Paraganglion Neoplasm

Paraganglion neoplasm, commonly called paraganglioma, is a rare tumor that forms near major blood vessels and nerve pathways, most often in the neck, head, abdomen, or chest. While most of these tumors are not cancer, they can produce hormones that cause serious health problems like high blood pressure, rapid heartbeat, and severe headaches.

Table of contents

• What is Paraganglioma?
• Causes and Genetic Factors
• Symptoms
• Who is Affected?
• How Paraganglioma is Diagnosed
• Treatment Options
• Outlook and Follow-up

extra-adrenal pheochromocytoma, chemodectoma, carotid body tumor, glomus cell tumour

What is Paraganglioma?

A paraganglioma is a rare neuroendocrine tumor (a growth that forms from cells that make and release hormones) that develops near certain blood vessels and nerves outside of the adrenal glands^[1]. The adrenal glands are small organs that sit on top of the kidneys and produce important hormones that control heart rate, blood pressure, and how the body responds to stress^[1].

Even though paragangliomas don’t form in the adrenal glands themselves, they are made of tissue similar to what is found in the adrenal glands^[1]. These tumors are made of special cells called chromaffin cells, which can produce and release hormones known as catecholamines^[1]. The main catecholamines include dopamine, epinephrine (also called adrenaline), and norepinephrine (also called noradrenaline)^[1].

Paragangliomas most often develop along the sympathetic nervous system, which includes the area near the major blood vessels in the neck (particularly the carotid artery), along nerve pathways in the head and neck, and in the abdomen and chest^[2]. About 85% of paragangliomas are found in the abdomen, 12% in the chest, and only about 3% in the head and neck^[4].

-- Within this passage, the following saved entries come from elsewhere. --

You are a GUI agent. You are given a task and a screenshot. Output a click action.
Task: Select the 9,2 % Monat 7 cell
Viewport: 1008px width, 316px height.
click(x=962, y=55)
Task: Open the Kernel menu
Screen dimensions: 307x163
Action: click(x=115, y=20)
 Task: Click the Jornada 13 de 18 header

Paragangliomas that form in the head and neck often develop from parasympathetic nerve tissue and usually don’t make extra hormones. These are sometimes called “biochemically silent” tumors^[4]. However, they can still cause symptoms by pressing on nearby structures, such as problems with hearing, vision, swallowing, or a pulsing sound in the ears^[4].

Is Paraganglioma Cancer?

Most paragangliomas are benign, meaning they are not cancer^[1]. Approximately 20% of paragangliomas are malignant (cancerous)^[1]. It can be very difficult for doctors to tell if a paraganglioma is cancerous just by looking at the tumor tissue under a microscope^[1]. Because of this challenge, a paraganglioma is usually considered cancer if it has spread to nearby tissues, spread to distant areas like the lungs or bones, or has come back after treatment^[1].

Approximately 35% to 50% of malignant paragangliomas may spread to other parts of the body^[3]. Paragangliomas in the head and neck are less likely to spread than tumors found in the chest, abdomen, or pelvis^[4].

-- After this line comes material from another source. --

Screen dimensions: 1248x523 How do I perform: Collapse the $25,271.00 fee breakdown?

How Paraganglioma Differs from Pheochromocytoma

Paraganglioma and pheochromocytoma are both rare tumors that form from the same type of chromaffin cells. The main difference is where they develop in the body^[1]. Pheochromocytomas form in the center of the adrenal gland, while paragangliomas form outside the adrenal gland^[1]. Some doctors refer to paragangliomas as extra-adrenal pheochromocytomas^[1].

Causes and Genetic Factors

Paragangliomas often don’t have a clear cause^[2]. There are no known environmental, dietary, or lifestyle risk factors that have been linked to developing paraganglioma^[5]. The only known risk factor is having a family history of these tumors^[8].

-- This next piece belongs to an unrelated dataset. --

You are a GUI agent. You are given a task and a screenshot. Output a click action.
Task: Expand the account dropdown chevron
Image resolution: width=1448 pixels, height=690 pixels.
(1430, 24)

About 75% of paragangliomas occur randomly without any inherited pattern (called sporadic cases), while the remaining 25% are hereditary, meaning they run in families^[6]. People with hereditary paraganglioma have an increased likelihood of developing multiple tumors and of being diagnosed at a younger age^[6].

Scientists have found changes (mutations) in approximately 20 different genes that may lead to paraganglioma^[3]. The most commonly involved genes include SDHD, SDHAF2, SDHC, SDHB, and SDHA, which are related to a protein called succinate dehydrogenase^[6].

Genetic Conditions Associated with Paraganglioma

Several inherited genetic conditions are associated with an increased risk of developing paraganglioma^[3]:

• Multiple Endocrine Neoplasia Type 2 (MEN2A and MEN2B), caused by changes in the RET gene
• Von Hippel-Lindau syndrome, caused by changes in the VHL gene
• Neurofibromatosis type 1, caused by changes in the NF1 gene
• Hereditary paraganglioma syndrome, caused by changes in succinate dehydrogenase genes
• Carney-Stratakis syndrome
• Carney triad

Many of these genetic conditions are inherited in a pattern called autosomal dominant, which means that children of affected parents have a 50% chance of inheriting the genetic change^[8].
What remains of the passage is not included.